Lets Talk About Money

15 Comments

The gender pay gap is a well known and depressing fact. Research by the University of Canberra has found that over the course of a lifetime the average Australian woman can expect to earn approximately $1m less than the average male. Throw in a university degree and the deficit leaps to $1.5m – which is kinda sucky. It will come as no great surprise that Australia also boasts a significant (and stubborn) gender wealth gap across all age groups. A study has revealed that in 2010, single men’s wealth was on average 23% higher than single women’s wealth holdings.* The sad thing is this disparity has grown over the past ten years. With many women taking time out of the workforce to care for children things only get worse over our lifetimes and women end up retiring with 43% less super than men.**

Believe it or not there are better ways to manage your cash.

Believe it or not there are better ways to manage your cash.

It seems that part of the problem (according to the interwebs anyhow) is that women are still less confident with money and are not taking an interest in investing (either in property, shares of otherwise).

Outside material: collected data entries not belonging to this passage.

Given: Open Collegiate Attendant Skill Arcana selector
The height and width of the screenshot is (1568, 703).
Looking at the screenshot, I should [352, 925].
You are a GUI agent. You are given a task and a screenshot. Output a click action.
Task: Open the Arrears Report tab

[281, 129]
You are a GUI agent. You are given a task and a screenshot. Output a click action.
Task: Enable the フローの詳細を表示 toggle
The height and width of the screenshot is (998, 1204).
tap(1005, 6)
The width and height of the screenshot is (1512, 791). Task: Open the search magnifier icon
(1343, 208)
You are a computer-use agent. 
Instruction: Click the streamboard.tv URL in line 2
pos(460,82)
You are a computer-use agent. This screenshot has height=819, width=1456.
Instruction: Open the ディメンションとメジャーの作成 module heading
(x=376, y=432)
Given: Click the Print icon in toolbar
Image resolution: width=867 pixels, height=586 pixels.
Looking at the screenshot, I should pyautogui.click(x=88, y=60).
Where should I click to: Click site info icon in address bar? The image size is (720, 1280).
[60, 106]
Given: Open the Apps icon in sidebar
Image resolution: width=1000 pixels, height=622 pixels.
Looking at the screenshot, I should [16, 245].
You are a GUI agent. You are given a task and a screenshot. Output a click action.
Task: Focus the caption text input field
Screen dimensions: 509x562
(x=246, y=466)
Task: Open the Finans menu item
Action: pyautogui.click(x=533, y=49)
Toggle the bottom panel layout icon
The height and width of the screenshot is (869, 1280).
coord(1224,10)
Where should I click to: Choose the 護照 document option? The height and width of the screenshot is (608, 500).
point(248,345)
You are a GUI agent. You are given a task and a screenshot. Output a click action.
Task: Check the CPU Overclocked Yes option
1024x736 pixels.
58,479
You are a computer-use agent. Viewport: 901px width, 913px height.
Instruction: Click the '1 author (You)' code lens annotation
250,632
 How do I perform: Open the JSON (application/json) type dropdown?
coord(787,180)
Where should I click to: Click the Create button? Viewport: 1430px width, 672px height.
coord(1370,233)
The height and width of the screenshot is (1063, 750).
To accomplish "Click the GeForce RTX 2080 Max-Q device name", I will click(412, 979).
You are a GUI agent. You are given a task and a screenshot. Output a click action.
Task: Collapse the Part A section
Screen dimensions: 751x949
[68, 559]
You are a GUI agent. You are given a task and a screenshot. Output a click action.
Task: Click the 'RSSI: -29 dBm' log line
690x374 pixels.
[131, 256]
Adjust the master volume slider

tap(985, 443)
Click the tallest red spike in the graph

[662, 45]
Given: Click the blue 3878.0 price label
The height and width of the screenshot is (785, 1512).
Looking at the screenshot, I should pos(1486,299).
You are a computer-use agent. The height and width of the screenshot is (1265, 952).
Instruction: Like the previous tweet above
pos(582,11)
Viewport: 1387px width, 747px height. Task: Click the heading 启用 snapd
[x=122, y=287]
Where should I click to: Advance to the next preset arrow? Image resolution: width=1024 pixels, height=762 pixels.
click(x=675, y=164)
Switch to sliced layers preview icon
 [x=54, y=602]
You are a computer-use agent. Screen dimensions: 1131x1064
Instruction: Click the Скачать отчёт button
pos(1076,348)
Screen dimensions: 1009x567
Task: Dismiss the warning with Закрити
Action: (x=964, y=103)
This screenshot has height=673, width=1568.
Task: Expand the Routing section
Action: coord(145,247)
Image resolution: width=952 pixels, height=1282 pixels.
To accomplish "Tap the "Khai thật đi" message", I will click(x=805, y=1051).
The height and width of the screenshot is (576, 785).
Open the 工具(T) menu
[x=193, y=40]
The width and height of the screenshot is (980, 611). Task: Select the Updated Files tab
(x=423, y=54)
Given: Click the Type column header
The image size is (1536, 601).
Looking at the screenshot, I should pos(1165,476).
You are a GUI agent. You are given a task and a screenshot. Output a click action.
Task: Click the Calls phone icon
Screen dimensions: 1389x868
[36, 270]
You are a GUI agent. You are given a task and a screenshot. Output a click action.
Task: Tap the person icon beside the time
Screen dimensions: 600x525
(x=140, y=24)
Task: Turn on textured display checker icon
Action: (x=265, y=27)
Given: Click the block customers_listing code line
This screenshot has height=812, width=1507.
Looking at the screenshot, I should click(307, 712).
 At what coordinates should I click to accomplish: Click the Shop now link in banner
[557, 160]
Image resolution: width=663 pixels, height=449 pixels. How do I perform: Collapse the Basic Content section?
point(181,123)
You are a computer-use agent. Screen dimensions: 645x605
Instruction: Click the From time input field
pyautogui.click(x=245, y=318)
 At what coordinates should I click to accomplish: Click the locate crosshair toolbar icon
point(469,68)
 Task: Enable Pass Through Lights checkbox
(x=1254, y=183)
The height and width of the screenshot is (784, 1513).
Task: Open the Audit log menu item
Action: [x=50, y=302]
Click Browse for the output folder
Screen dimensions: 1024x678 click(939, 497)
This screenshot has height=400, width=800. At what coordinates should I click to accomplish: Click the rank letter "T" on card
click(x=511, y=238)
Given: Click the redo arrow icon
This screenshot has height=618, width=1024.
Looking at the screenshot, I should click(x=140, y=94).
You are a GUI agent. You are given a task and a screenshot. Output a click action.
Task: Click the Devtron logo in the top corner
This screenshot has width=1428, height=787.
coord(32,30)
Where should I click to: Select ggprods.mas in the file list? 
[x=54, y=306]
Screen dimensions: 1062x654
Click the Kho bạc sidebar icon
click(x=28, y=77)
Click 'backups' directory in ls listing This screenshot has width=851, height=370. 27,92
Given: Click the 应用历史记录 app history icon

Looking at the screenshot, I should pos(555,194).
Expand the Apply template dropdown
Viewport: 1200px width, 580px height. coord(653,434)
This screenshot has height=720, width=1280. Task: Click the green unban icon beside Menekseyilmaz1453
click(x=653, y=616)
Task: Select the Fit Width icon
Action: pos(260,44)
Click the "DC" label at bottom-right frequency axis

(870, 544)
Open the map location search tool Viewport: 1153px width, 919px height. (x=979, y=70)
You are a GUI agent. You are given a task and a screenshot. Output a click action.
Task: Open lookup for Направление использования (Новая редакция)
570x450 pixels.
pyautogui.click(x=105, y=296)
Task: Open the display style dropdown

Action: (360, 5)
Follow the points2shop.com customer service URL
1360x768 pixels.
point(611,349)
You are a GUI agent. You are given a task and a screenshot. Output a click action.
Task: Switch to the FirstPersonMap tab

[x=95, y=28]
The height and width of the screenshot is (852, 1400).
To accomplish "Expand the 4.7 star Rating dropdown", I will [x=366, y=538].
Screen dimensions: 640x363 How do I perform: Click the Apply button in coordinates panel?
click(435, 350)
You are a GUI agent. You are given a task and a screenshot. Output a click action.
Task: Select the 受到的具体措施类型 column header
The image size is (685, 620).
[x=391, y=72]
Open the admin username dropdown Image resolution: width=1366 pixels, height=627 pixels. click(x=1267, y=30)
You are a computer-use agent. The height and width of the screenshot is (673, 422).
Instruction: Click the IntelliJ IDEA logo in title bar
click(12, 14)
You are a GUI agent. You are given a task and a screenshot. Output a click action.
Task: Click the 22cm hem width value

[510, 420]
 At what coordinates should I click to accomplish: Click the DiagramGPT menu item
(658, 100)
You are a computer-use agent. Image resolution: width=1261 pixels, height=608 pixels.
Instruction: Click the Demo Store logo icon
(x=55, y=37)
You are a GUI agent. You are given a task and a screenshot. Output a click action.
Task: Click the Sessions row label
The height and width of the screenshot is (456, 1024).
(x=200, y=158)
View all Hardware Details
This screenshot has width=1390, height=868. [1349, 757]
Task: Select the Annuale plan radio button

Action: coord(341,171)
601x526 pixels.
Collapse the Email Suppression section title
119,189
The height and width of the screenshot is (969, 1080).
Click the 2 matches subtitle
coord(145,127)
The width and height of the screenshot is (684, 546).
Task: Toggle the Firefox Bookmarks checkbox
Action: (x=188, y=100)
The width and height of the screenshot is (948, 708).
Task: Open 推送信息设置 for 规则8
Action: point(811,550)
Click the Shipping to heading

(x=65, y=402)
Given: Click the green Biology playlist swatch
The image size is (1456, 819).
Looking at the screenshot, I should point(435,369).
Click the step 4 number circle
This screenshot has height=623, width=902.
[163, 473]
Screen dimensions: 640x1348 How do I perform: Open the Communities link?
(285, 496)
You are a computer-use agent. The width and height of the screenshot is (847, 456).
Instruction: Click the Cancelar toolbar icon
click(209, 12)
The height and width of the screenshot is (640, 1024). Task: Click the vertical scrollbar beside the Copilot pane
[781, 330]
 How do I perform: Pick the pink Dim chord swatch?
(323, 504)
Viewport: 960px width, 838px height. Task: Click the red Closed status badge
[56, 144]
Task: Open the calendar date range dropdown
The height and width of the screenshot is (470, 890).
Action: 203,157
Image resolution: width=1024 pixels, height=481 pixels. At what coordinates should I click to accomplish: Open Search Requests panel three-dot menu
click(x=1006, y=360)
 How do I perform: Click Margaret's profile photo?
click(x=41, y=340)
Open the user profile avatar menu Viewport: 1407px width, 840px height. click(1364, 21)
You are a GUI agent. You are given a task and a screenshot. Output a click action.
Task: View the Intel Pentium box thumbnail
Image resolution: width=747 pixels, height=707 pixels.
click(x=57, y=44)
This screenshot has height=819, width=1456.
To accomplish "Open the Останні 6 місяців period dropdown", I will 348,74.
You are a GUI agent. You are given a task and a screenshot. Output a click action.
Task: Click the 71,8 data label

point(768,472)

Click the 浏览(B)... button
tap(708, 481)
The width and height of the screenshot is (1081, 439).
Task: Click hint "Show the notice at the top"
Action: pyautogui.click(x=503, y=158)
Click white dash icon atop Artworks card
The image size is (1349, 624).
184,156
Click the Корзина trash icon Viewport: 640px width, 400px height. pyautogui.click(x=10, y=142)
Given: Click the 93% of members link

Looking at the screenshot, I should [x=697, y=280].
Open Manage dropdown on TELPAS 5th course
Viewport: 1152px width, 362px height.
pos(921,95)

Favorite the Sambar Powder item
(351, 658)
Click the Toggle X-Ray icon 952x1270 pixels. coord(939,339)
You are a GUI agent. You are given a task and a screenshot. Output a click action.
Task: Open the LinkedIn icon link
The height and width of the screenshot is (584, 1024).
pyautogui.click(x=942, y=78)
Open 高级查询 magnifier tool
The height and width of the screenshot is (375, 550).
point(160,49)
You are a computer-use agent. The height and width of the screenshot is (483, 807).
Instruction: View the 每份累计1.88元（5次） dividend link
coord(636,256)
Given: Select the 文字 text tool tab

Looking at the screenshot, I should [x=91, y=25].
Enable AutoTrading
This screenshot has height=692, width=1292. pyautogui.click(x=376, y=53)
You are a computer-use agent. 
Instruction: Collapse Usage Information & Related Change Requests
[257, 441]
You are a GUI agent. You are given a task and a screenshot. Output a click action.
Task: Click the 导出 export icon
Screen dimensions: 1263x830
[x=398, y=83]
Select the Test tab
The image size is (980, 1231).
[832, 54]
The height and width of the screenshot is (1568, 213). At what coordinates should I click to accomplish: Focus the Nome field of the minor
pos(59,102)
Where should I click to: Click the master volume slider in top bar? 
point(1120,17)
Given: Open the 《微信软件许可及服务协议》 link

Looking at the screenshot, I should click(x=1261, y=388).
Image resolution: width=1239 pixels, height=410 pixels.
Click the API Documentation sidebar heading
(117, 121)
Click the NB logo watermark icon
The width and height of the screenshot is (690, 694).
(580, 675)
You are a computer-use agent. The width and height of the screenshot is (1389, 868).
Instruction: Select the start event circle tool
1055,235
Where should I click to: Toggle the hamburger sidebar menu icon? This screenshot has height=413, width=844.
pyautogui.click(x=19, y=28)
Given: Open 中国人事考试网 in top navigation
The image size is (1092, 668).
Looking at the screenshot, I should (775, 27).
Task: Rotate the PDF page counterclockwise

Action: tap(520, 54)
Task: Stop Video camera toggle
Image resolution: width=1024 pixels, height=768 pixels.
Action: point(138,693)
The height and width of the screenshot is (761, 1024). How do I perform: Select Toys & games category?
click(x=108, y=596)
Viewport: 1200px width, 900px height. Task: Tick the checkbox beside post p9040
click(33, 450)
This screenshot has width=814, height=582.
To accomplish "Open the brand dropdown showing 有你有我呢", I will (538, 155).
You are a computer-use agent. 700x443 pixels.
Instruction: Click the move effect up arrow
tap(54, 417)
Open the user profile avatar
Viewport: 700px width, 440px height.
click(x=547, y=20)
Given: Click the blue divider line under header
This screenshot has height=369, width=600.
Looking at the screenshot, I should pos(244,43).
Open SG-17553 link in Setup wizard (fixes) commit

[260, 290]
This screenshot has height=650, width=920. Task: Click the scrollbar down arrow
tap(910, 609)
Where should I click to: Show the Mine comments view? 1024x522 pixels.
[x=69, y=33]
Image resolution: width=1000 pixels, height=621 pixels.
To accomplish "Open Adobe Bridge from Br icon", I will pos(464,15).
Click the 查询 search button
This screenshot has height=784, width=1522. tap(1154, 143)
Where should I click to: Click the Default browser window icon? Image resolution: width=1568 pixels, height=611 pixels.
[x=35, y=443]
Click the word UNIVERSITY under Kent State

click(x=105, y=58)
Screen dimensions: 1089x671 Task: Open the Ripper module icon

Of course this is a generalization but its the vibe I’m getting from the interwebs. The message that women are lagging behind men in financial literacy is coming over loud and clear. Here’s a couple of snippets.

From Amanda Steinberg – CEO and Founder of Daily Worth

As women, we’ve been socialized to think we’re bad with money, or that engaging with money is somehow ‘unfeminine,’” Ms. Steinberg explained. “It’s ironic that a gender typically so concerned with health, wellness and family security would also be averse to understanding the fundamentals of investing.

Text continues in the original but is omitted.